Section 66 of the Enterprise and Regulatory Reform Act will repeal the statutory discrimination questionnaire procedure from 6 April 2014 and in advance of this, ACAS has published guidance about asking and responding to questions relating to workplace discrimination after the abolition of the statutory procedure. The guidance is non statutory and is not binding on tribunals. Together with tips on how to ask and respond to questions, the guidance sets out a template to help organise them.
For employers, the abolition of the statutory procedure will be a considerable relief. Many employees tactically used the procedure to make prying enquiries into how the employer ran the business in order to embarrass the employer into caving in and stumping up compensation to avoid time and expense in answering wide reaching enquiries and the public airing of private decisions in tribunal.

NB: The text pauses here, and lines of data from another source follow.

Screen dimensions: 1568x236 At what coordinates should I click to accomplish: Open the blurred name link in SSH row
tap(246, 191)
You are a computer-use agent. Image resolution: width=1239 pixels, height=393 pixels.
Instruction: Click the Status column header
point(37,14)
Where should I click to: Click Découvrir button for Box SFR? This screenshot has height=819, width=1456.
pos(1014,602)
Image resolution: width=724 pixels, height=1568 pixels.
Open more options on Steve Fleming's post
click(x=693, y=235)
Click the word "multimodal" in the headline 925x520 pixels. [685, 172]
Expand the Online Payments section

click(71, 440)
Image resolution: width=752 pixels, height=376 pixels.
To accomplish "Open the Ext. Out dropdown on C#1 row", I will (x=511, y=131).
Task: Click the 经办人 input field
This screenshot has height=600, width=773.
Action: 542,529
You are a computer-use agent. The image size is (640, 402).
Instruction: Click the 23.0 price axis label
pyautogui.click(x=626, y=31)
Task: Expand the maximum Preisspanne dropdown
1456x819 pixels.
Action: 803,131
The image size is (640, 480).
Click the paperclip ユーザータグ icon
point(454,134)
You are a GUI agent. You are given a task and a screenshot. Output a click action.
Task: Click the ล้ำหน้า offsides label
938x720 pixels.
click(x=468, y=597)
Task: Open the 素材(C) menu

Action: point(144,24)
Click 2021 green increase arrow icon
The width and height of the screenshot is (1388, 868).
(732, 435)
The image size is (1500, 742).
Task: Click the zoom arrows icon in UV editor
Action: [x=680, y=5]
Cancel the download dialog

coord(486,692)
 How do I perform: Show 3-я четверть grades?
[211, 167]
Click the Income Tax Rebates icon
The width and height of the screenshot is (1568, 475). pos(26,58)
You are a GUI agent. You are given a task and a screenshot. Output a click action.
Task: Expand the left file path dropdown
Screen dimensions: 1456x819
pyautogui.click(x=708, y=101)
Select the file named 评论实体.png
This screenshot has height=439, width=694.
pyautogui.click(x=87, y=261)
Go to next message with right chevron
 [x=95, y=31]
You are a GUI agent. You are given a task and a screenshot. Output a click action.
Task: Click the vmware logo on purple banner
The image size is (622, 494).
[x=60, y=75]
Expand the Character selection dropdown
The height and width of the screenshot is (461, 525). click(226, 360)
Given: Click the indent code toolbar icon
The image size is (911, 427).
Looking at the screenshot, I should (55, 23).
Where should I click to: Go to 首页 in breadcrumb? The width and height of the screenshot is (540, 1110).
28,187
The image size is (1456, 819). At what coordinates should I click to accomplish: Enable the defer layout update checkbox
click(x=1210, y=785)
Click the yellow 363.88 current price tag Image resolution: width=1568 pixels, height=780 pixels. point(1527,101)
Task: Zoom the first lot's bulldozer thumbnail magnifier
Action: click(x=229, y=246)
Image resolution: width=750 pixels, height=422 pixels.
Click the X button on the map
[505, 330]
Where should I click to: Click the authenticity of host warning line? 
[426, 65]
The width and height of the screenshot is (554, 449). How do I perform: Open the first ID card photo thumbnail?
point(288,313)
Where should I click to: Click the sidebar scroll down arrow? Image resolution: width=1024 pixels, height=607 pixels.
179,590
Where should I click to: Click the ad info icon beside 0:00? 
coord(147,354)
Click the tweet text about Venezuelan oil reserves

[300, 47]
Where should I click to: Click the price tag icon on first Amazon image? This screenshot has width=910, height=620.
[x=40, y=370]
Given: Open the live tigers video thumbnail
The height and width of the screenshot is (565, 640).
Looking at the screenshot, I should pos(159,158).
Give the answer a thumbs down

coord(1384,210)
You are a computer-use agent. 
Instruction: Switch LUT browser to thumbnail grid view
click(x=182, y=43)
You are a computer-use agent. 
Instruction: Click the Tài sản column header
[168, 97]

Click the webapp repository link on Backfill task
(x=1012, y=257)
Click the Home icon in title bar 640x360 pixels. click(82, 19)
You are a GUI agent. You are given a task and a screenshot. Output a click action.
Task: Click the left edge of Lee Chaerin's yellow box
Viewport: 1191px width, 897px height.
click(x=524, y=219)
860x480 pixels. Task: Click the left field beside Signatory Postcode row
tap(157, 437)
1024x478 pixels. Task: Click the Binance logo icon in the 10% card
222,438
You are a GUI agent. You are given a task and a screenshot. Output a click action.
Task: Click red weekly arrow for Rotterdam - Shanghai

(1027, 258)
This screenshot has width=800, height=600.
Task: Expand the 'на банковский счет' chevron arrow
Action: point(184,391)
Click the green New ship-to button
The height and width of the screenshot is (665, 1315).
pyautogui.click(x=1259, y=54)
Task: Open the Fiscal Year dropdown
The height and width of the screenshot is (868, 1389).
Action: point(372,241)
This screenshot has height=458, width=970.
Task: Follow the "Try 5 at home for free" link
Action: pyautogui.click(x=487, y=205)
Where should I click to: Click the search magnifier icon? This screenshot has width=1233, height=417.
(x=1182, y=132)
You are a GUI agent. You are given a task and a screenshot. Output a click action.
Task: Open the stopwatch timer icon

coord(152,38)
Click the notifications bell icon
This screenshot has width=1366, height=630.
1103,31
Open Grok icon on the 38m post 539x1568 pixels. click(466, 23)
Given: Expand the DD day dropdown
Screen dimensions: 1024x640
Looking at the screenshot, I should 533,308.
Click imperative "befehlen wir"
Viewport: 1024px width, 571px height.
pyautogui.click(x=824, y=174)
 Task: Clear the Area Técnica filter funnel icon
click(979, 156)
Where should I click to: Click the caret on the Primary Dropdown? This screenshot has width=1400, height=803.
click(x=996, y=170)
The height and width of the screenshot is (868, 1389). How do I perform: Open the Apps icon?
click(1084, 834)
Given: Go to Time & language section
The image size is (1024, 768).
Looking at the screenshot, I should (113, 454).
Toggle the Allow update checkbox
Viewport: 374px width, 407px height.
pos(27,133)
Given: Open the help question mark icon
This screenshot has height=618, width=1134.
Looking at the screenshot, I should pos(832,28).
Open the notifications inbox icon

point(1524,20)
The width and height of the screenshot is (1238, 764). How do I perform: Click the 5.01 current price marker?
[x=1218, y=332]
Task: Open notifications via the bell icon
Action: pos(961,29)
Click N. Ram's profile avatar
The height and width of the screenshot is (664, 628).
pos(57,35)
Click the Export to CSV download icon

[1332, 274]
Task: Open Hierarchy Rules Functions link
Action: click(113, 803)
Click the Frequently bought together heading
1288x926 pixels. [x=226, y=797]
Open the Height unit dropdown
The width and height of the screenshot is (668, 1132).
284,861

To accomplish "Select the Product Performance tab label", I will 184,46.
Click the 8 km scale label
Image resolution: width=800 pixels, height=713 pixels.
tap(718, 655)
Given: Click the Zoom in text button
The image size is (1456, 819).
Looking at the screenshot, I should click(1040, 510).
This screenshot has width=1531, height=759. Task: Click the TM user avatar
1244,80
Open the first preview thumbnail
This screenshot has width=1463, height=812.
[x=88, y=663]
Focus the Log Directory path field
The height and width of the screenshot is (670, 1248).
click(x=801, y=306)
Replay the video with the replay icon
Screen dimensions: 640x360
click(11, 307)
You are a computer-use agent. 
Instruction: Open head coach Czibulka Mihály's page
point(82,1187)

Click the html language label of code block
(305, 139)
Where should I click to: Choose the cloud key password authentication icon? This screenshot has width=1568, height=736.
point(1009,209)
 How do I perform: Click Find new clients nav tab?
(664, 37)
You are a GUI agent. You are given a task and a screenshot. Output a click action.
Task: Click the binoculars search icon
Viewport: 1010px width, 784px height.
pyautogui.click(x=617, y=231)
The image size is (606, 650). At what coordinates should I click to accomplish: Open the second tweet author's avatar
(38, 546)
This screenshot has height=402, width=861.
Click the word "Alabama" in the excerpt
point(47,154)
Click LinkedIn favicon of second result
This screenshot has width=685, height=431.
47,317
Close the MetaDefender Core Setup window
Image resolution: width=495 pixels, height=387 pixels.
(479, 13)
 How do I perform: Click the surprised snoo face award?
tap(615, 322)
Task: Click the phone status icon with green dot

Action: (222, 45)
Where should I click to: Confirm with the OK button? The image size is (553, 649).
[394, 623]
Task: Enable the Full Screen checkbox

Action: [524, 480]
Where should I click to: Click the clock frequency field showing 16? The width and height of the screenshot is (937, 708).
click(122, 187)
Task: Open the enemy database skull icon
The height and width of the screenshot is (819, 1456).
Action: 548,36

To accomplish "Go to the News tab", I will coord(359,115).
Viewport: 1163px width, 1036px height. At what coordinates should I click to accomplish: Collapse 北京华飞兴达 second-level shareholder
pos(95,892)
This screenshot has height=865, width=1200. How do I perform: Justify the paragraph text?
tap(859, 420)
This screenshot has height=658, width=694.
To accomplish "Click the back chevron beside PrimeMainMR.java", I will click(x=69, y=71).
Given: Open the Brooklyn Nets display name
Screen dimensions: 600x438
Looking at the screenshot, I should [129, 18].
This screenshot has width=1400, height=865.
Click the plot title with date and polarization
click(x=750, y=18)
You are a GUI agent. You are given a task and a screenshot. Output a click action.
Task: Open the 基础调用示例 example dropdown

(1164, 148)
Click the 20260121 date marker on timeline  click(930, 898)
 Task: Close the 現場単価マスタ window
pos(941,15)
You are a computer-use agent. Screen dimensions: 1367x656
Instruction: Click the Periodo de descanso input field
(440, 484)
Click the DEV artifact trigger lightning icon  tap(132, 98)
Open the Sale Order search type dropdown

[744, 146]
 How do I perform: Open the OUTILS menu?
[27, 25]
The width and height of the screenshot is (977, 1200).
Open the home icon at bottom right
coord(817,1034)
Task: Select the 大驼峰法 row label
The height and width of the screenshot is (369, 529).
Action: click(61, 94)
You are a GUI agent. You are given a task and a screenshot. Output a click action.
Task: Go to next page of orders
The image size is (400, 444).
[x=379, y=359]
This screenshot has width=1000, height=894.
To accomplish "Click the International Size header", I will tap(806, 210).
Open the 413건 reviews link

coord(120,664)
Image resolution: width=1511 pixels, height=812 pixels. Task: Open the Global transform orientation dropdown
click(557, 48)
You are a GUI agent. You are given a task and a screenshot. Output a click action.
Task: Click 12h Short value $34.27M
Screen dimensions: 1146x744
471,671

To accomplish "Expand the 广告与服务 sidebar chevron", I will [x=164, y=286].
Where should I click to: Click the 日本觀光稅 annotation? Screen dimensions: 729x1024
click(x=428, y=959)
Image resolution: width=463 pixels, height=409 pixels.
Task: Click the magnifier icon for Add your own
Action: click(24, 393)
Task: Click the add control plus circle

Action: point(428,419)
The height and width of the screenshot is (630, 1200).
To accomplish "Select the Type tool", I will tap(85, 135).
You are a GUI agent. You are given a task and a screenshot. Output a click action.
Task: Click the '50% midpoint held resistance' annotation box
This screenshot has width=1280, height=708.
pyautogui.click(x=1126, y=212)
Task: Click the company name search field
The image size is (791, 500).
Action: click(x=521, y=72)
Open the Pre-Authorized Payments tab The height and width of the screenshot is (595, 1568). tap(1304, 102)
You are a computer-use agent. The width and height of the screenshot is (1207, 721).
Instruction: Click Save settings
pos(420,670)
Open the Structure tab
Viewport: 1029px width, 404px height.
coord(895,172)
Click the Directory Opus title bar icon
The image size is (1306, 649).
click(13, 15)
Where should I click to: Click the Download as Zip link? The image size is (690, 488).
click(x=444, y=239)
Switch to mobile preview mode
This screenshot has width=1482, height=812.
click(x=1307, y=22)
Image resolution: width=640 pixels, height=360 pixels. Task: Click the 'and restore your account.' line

Indeed, the compilation of difficult questions for employers, including statistics about the make up of the workforce and history of claims and complaints, had become something of an art form for some claimant lawyers. Many employers were daunted by enquiries which would take literally hundreds of hours of work to comply with.
Of course, employees will still be able to put questions concerning their treatment to employers and the ACAS guidance will help them do this. In any event, they can simply ask for information, sometimes as part of a grievance or disciplinary process. They can also use other means of extracting information such as making subject access data requests for personal data under the Data Protection Act 1998. This latter option has become very popular in the last few years and many employers have caved in to complying with very wide ranging requests and possible resulting settlements of claims when there was really no need. There is a tension between differing interpretations of what employers are required to provide by way of disclosure in connection with tribunal proceedings and disclosure under the Data Protection Act. Indeed the Information Commissioner has suggested that disclosure should be provided even when that exceeds the requirement in connection with the proceedings.
Last August I provided guidance on how to deal with subject access requests. In essence, any such requests, when blatantly used as an alternative to disclosure within the proceedings, should be politely declined.
So is it likely to be more difficult for employees to establish discrimination without the benefit of the statutory questionnaires? The penalty of an inference being drawn for employers who fail to give answers or who give evasive answers will go in April but this does not mean that tribunals will not rely on such evasion to prefer a claimant’s evidence. The claimant will also have other tools to hand to extract damning evidence and are unlikely to allow this change in the law to let employers off the hook.